Ce que dit d'abord la règle
Le jeûne n'est pas obligatoire pour l'enfant avant la puberté. C'est le point de départ, et il importe qu'il soit clair dans l'esprit de la famille avant tout programme d'entraînement : ce que nous faisons durant ces années est une accoutumance et un attachement, et la récompense en tient à l'intention, non au décompte.
Les Compagnons habituaient leurs jeunes enfants au jeûne et leur fabriquaient un jouet de laine ; si l'un d'eux pleurait de faim, on le lui donnait jusqu'à l'heure de la rupture. Ce qui frappe dans ce récit n'est pas la contrainte mais la douceur : l'enfant participe, on l'occupe, on le fait patienter — et on ne le laisse pas souffrir.
Dès lors, tout entraînement qui vire à l'épuisement ou à la peur a manqué son objet. Personne n'est récompensé pour avoir épuisé un enfant.
La progression qui fonctionne
Première année — présent sans jeûner. L'enfant participe au repas d'avant l'aube et à la rupture, entend l'appel à la prière et l'attend, sans qu'on lui demande de s'abstenir. L'objectif de cette année est uniquement qu'il s'habitue au rythme.

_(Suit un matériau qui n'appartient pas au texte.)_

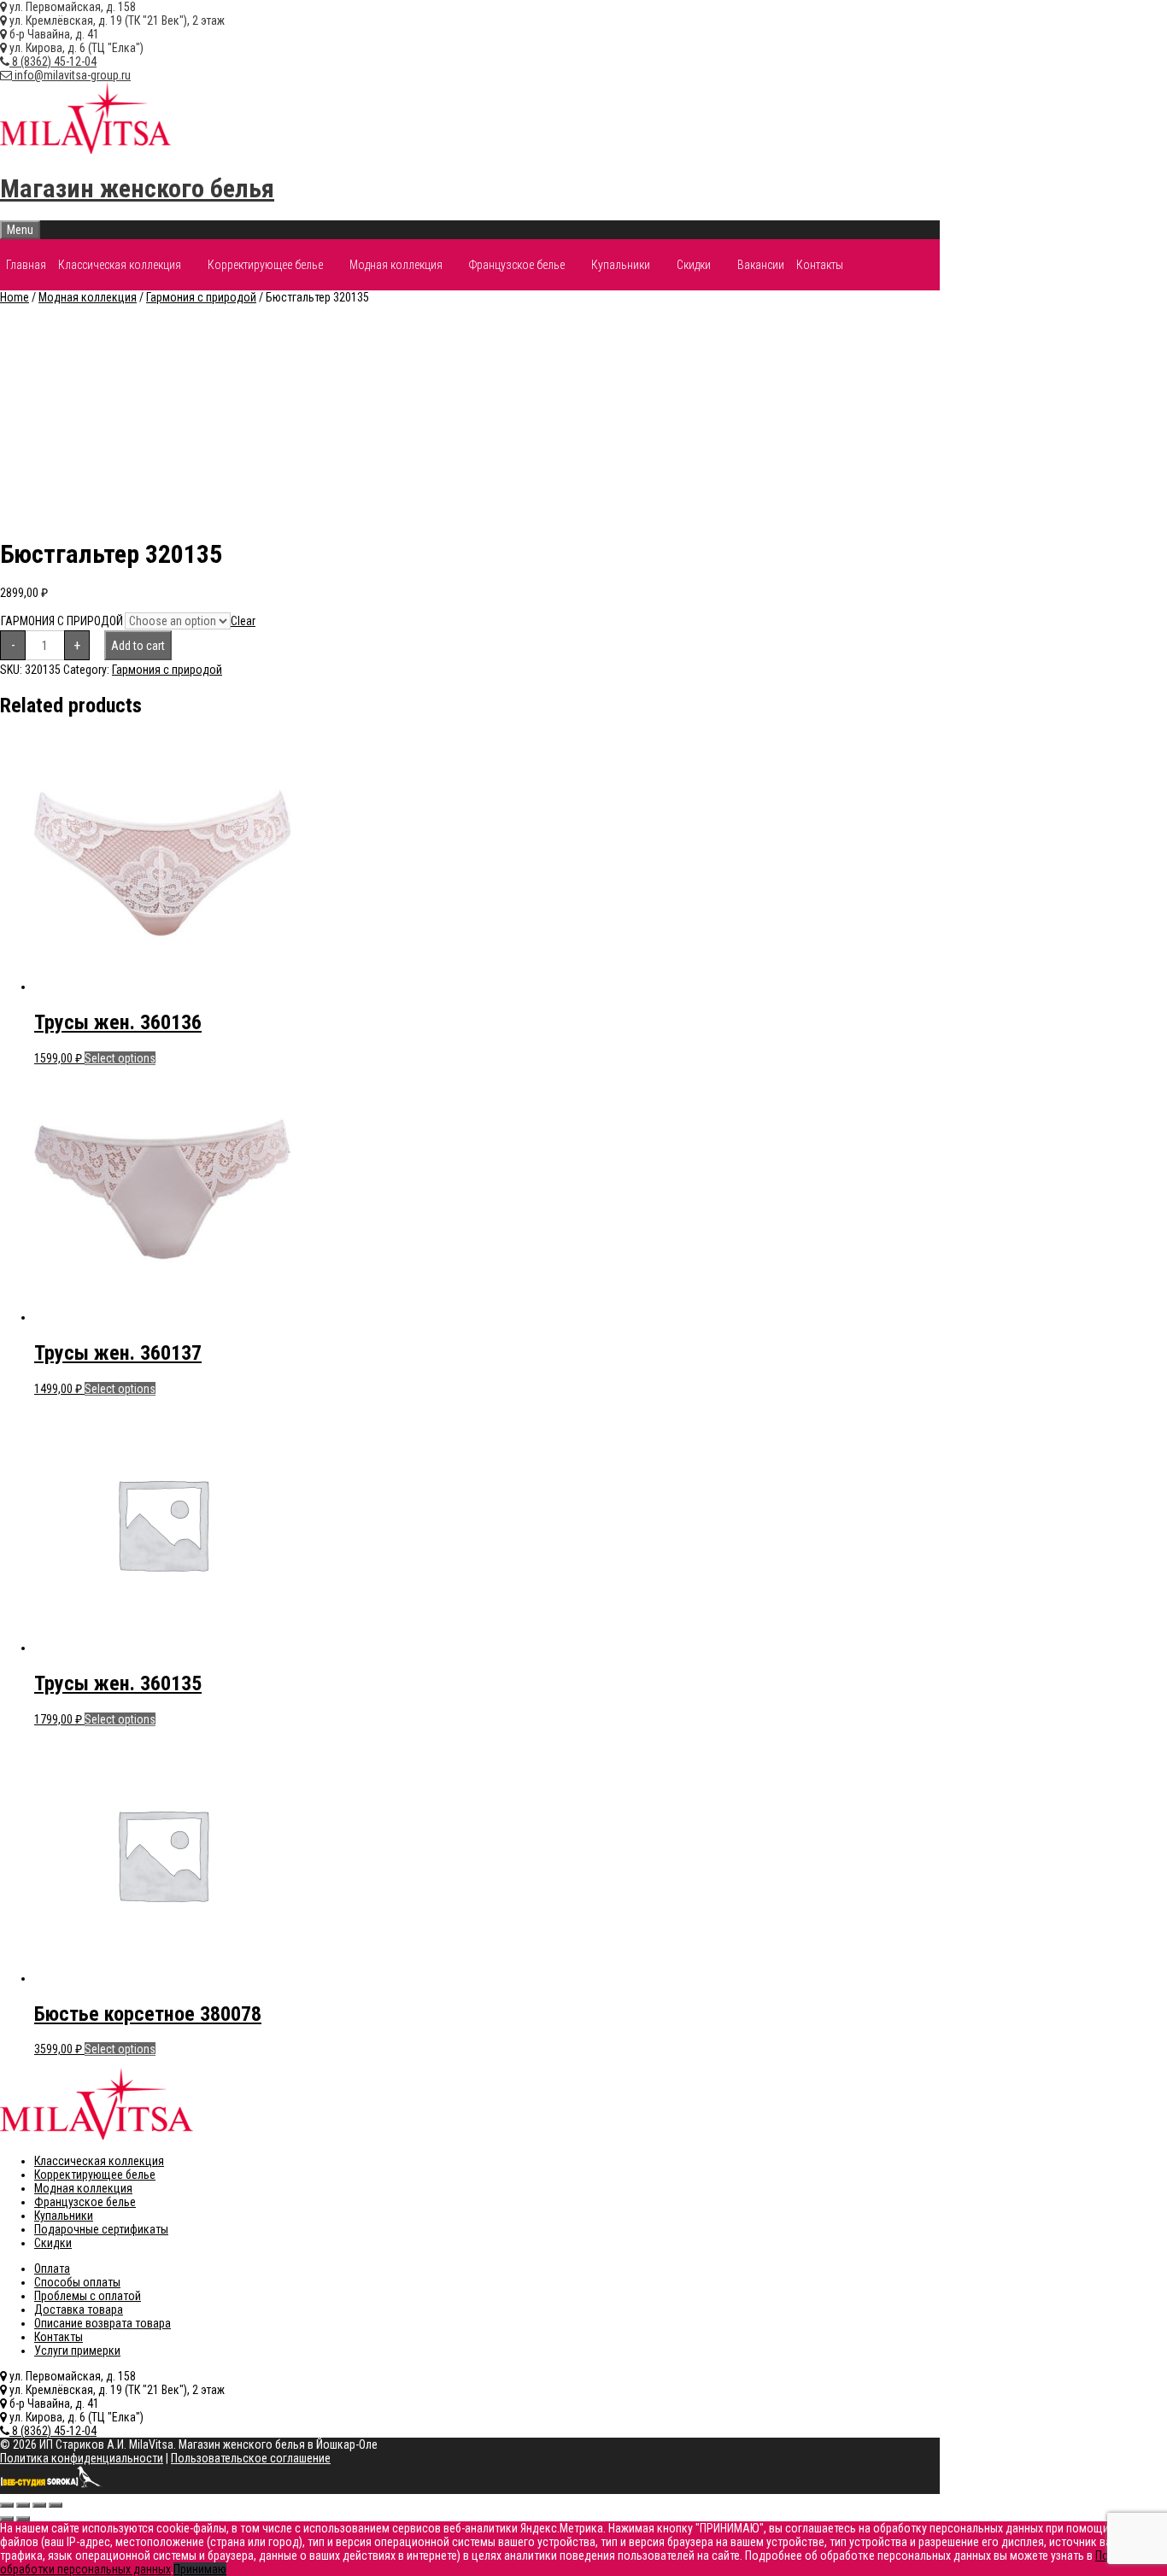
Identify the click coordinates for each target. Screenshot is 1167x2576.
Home (14, 297)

Deuxième année — une demi-journée en congé. Un ou deux jours par semaine, un jour sans école, jusqu'à midi. Puis une rupture que l'on fête : « tu as jeûné jusqu'à midi, c'est un accomplissement ». Le mot compte — un accomplissement, pas un demi-accomplissement.
Troisième année — une journée entière de temps en temps. Deux ou trois jours sur le mois entier, à son initiative. L'enfant qui choisit tient bon ; celui qu'on contraint cherche une échappatoire.

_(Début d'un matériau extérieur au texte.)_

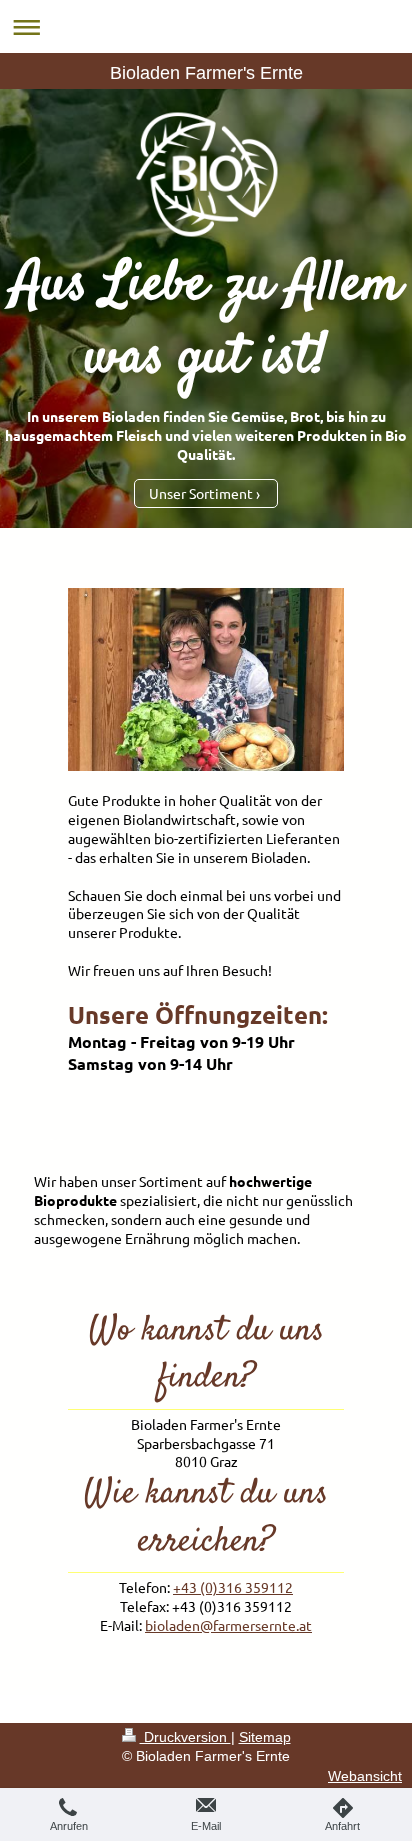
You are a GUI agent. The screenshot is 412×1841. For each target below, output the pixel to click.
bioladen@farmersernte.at (228, 1625)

Ensuite — élargir selon ses forces. Certains enfants jeûnent tout le mois à dix ans, d'autres n'y parviennent pas avant douze. L'écart est normal et ne se mesure ni au frère aîné ni au fils du voisin.
Les signes qui imposent de rompre immédiatement
Ce ne sont pas des questions d'appréciation. Si l'un de ces signes apparaît, rompre n'est pas permis mais obligatoire : pâleur marquée avec extrémités froides, vertiges ou instabilité en se levant, mal de tête intense, vomissements, ou une apathie inhabituelle où l'enfant ne réagit plus comme d'ordinaire.
Dites-le-lui à l'avance, clairement, avant qu'il ne commence : « si tu as la tête qui tourne, tu romps tout de suite et personne ne sera fâché ». L'enfant qui craint votre réaction cachera sa fatigue, et c'est là le vrai danger.
Et si l'enfant est diabétique, porteur d'une maladie chronique, ou en dessous de son poids normal, la décision revient au médecin seul, pas à la famille.
Des erreurs commises de bonne foi
La comparaison avec les frères et sœurs. « Ta sœur jeûnait à ton âge » ne produit pas du jeûne : cela produit un rejet du mois, et de la sœur avec.
L'annonce devant les invités. Elle transforme l'adoration en représentation, et fait de la rupture de l'année suivante une gêne au lieu d'une facilité permise.
La récompense en argent pour chaque jour. Elle fonctionne une semaine puis devient une condition. Mieux vaut une récompense symbolique ou partagée en fin de mois, plutôt qu'un tarif quotidien du jeûne.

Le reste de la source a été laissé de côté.